While I love Ann Marie and am a huge fan of CureDiva, that didn’t narrow the scope very much. I am truly honored to be invited to share my thoughts alongside some of the most impressive breast cancer bloggers on the Internet. But what to say?
I’ve been at this since 2002. I was diagnosed with Stage II and underwent chemo, surgery and years of those seemingly innocuous white pills (aka endocrine or hormone therapy) that mess with so many of us. Then I watched and waited. For years. Much of that time I believed I had licked it; that cancer was in my past and pink celebrations were the stuff of my future. I got involved in advocacy because it was the right thing to do, and I started learning. It didn’t take long to learn that I’d been fooling myself. Breast cancer is always present tense.
Years after my treatment one of my tumor markers began to rise. Immediate snap to present tense, believe me! We spent two years watching it climb, searching for corroborating evidence that my cancer was back. When it finally showed up on a scan, we focused on a treatment plan, to the exclusion of emotions. After all, I’d been riding an emotional rollercoaster for quite some time. The fact was, if I felt anything, it was relief. We had found it and we were preparing to tackle it. It was empowering to finally take action. This month marks three years since my mets diagnosis and I count my blessings every day.
When I speak to strangers about breast cancer I am usually greeted with, “Well, it’s great that you caught it early!”
Not early enough, I think. And then I use the opportunity to teach about mets. I explain that “early” doesn’t necessarily mean anything – that if cancer is going to spread, it’s probably done so before it’s every found, no matter how “early.” Stage 0 patients can and do metastasize.
“When will you be done with your treatment?” people ask.
“When I’m dead,” I’ve come to answer. I used to be nicer about it, but I’ve grown weary. And that’s probably not quite true. As a mets patient you’re on treatment until you’re out of options. So “until I enter hospice” is probably more accurate.
“But you look so great…” they say.
“Because ‘quality of life’ is now a bigger priority than longevity, my health continues to deteriorate,” I usually respond. But at least I have my hair. Ironically, people in treatment for early stage disease usually look far worse than those of us who have MBC.
Mine is just one in a vast sea of stories. Before 2014 draws to a close, there will be nearly 300,000 new stories, and about 40,000 stories will be silenced. As I approach my thirteenth October as a breast cancer patient, I am yet again astonished that the reality of living with MBC is still not well known.
So did I write about mets? Sure. But here’s the thing – the story of mets cannot be separated from the story of breast cancer. What’s more, MBC patients are roughly 30% of the breast cancer community. Yes – 30%. So for the breast cancer “survivors” reading this, the next time you look around the room at a support group, or take a walk with “survivors”, take a look to your left and your right. One of you could be the next MBC patient. And if and when that happens, I want you to know that there is a strong and vibrant MBC community that stands ready to support you.
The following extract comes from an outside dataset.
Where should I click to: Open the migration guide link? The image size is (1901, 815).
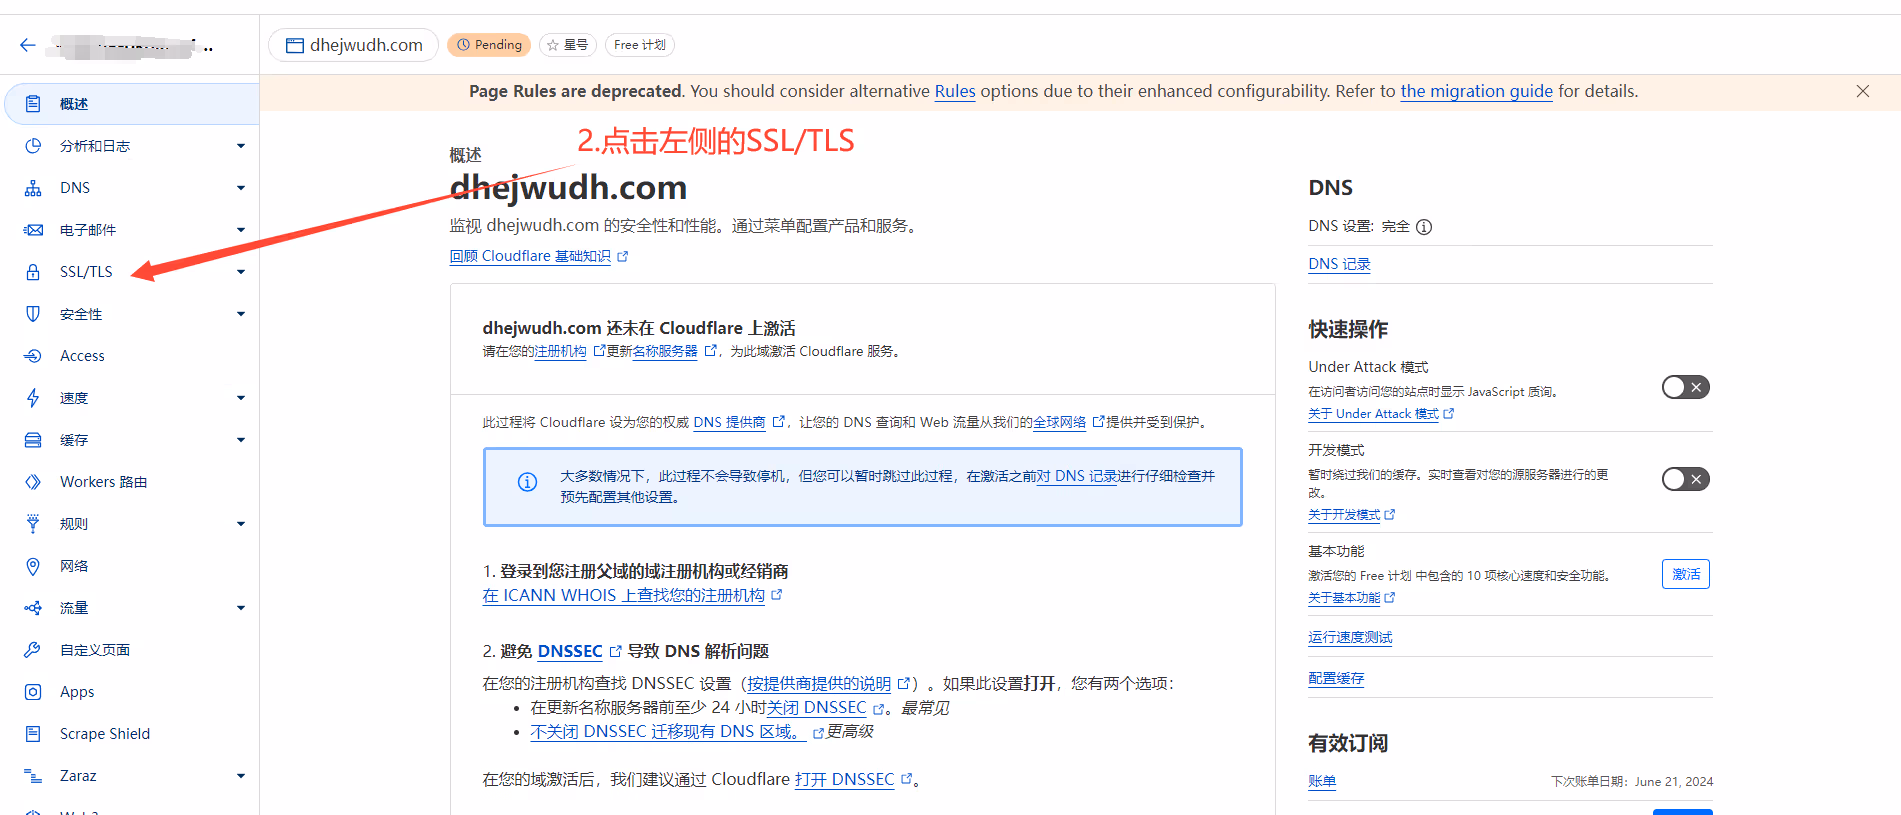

You will not be left alone – you need only reach out to us. As the president of METAvivor, an organization focused on funding MBC-specific research through a peer-review grant process, I invite you to contact us. But there are other MBC-focused resources as well that you should check out – from local MBC support groups to national efforts such as the Metastatic Breast Cancer Network, the Metastatic Breast Cancer Alliance and Living Beyond Breast Cancer. There are also online communities, such as Inspire and AdvancedBC.org. Always remember that there are women and men who have been there, and you can’t scare us. We want you to thrive as long and as well as possible.